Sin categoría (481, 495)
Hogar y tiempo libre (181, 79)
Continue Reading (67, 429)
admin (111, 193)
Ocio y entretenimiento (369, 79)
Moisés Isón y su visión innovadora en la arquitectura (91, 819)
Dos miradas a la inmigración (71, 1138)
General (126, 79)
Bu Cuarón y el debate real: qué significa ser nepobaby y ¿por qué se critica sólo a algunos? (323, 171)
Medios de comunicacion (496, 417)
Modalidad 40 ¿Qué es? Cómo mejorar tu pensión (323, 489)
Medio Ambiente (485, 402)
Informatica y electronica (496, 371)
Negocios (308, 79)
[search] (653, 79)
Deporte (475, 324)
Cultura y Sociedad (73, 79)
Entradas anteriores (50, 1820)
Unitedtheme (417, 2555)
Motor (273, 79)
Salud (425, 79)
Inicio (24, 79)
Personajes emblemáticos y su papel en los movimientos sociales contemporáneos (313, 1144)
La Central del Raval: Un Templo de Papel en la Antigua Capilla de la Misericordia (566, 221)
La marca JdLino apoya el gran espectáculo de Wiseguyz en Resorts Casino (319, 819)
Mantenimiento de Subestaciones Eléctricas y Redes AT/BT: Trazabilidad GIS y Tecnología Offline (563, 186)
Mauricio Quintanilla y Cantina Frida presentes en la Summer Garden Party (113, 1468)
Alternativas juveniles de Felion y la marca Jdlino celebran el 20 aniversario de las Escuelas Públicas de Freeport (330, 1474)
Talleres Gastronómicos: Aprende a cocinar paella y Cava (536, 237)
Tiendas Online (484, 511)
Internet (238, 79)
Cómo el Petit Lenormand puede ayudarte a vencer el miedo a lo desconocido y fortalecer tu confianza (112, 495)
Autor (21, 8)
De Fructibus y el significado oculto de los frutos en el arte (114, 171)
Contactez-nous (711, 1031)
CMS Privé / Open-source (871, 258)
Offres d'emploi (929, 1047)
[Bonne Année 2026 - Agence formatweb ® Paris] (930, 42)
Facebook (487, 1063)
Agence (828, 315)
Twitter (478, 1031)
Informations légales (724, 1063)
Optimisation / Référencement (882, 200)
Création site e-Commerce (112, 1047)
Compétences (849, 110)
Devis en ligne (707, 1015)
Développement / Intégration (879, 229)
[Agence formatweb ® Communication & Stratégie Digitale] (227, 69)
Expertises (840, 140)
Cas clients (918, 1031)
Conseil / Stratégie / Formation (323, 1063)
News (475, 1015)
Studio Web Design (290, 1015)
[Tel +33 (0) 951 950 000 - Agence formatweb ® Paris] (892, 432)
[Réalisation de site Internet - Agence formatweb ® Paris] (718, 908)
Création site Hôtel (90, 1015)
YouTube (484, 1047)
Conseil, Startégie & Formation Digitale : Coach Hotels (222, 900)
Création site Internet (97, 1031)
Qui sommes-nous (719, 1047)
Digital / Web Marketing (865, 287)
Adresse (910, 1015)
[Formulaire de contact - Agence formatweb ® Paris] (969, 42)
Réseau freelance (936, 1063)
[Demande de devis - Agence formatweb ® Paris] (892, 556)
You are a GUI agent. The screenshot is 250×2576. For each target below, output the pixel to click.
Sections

-- -- --

* What to work on *
Among the lines above, repeat exactly those from the line with "General (126, 79)" to the line with "Inicio (24, 79)", counting both ends.

* Task answer *
General (126, 79)
Bu Cuarón y el debate real: qué significa ser nepobaby y ¿por qué se critica sólo a algunos? (323, 171)
Medios de comunicacion (496, 417)
Modalidad 40 ¿Qué es? Cómo mejorar tu pensión (323, 489)
Medio Ambiente (485, 402)
Informatica y electronica (496, 371)
Negocios (308, 79)
[search] (653, 79)
Deporte (475, 324)
Cultura y Sociedad (73, 79)
Entradas anteriores (50, 1820)
Unitedtheme (417, 2555)
Motor (273, 79)
Salud (425, 79)
Inicio (24, 79)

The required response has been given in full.